Top of SOURCE DATA

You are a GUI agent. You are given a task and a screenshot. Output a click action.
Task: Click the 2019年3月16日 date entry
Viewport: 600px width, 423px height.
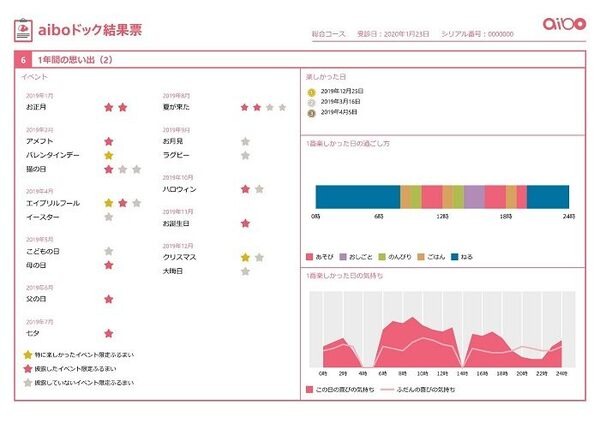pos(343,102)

Bottom of SOURCE DATA
Top of SOURCE DATA

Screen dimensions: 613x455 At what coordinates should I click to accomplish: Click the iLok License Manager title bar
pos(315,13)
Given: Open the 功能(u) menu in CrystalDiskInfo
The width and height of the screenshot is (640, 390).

Bottom of SOURCE DATA
Top of SOURCE DATA

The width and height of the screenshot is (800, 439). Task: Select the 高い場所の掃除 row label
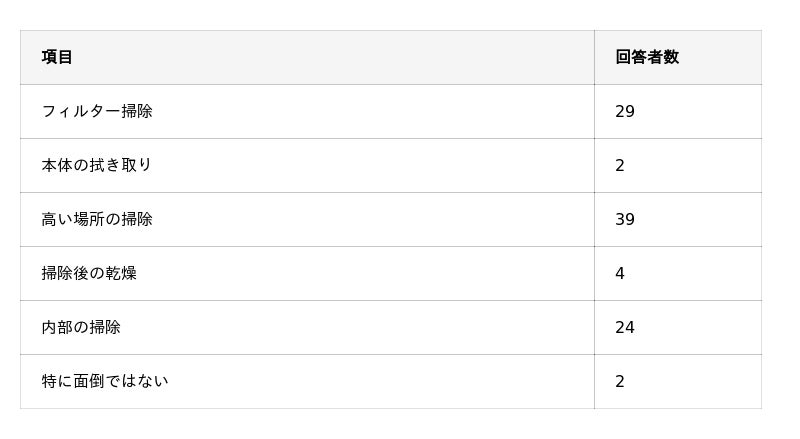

Bottom of SOURCE DATA

**WHAT YOU HAVE TO DO**. Go through the material and select each line with the string "screenshot" in it.

**THE ANSWER**.
You are a GUI agent. You are given a task and a screenshot. Output a click action.
The width and height of the screenshot is (640, 390).
The width and height of the screenshot is (800, 439). Task: Select the 高い場所の掃除 row label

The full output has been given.